A recent paper in the Journal of Archaeological Science uses DNA evidence to assert that Roman infanticide was not selective, and that girls were killed no more frequently than their brothers. The paper does not question whether infanticide was a reality of ancient life, but does stress that it was not used to ‘manipulate the sex ratio’. Ironically, this paper was published at the same time as a new volume on Infant Health and Death in Roman Italy and Beyond edited by myself and Prof. Maureen Carroll in which several papers refute the suggestion that infanticide happened very often at all in the Roman world, arguing instead that although exposure may have been common, the intentional killing of newborn infants was far from a ‘normal’ event.

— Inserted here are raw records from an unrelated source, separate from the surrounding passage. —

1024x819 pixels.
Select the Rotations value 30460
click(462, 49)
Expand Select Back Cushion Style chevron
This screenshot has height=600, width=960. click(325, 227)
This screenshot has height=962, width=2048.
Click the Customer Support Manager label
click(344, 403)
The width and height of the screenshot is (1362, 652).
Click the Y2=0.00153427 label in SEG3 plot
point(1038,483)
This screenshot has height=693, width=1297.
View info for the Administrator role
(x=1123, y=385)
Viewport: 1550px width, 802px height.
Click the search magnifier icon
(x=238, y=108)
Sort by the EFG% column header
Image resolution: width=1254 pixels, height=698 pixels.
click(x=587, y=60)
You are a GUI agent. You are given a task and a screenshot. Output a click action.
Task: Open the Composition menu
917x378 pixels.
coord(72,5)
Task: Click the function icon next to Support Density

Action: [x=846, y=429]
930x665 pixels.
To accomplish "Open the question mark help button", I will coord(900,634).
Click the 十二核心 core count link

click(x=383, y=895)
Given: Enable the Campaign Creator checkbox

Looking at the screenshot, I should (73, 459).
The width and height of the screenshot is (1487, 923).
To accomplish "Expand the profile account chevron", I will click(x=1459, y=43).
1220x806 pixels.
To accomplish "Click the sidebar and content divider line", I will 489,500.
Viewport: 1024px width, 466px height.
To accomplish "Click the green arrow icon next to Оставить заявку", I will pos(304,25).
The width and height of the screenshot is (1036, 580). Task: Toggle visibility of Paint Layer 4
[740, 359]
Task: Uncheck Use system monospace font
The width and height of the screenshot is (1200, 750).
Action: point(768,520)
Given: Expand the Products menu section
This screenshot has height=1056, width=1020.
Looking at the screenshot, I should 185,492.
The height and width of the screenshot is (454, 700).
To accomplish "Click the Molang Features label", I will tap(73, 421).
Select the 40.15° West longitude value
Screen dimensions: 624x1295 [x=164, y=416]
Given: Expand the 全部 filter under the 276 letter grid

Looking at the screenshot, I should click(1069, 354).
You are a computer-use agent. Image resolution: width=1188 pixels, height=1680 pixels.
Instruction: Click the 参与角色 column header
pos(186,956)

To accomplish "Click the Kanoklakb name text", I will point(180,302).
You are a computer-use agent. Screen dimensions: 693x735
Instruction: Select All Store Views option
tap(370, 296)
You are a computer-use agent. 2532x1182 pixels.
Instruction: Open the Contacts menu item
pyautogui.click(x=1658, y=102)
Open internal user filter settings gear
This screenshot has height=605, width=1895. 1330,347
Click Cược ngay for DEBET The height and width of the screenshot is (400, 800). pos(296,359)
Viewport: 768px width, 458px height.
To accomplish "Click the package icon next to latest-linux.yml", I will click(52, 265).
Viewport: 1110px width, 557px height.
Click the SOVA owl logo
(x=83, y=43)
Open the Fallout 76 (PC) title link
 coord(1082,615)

Regardless of differing opinions on infanticide, what struck me about this, as someone who has worked on both Roman death and on votive cult, was how the types of evidence associated with each seem to tell different stories about attitudes towards newborn babies. On the one hand, evidence for the burial of the very youngest children is scarce and although it does exist it has only recently been scrutinised in any detail. Traditional arguments about parents remaining distanced from their babies and simply accepting infant mortality are now being replaced with those which stress the extent to which Roman parents and families genuinely valued their offspring and really did care when their children died young.
Why this should come as such a surprise to many seems, to me, quite strange because the evidence for infant care and a deep concern with the processes of conception, pregnancy and childbirth which comes from sanctuary contexts has always presented that picture. Much of this is, admittedly, focused on the mother in the form of votive wombs, breasts (associated with feeding), nursing figures (kourotrophoi) and, more rarely, pregnant torsos, but there are also large numbers of swaddled infants which, regardless of how they are interpreted, seem to indicate extensive concerns about, and interest in, this early stage of life. ‘Fertility cult’, however loosely and often unhelpfully defined, is an accepted aspect of ancient religion and, along with it, the understanding that people wanted children and were deeply worried about the dangers of childbirth for both mother and baby. They wanted their children to survive. With this in mind it seems almost inconceivable that infanticide could, at the same time, be accepted as entirely ‘normal’ or indeed expected.
Very few studies seem to bring these two strands together, tending to maintain what I suspect is a traditional disciplinary divide between the study of ‘religion’ and the study of ‘death and burial’. But maybe it would actually be useful to examine them together. There must be other subjects too which would benefit from greater cross-over with votive evidence. The study of health, disease and disability seems like an obvious area, encouraging us to move beyond the use of votives simply as material testimony in support of textual sources to explore their overlap with osteological studies of disabilities and the bodily afflictions which impacted upon the lives of ordinary people. Perhaps we might start to think more creatively about other areas which could profit from some cross-fertilization.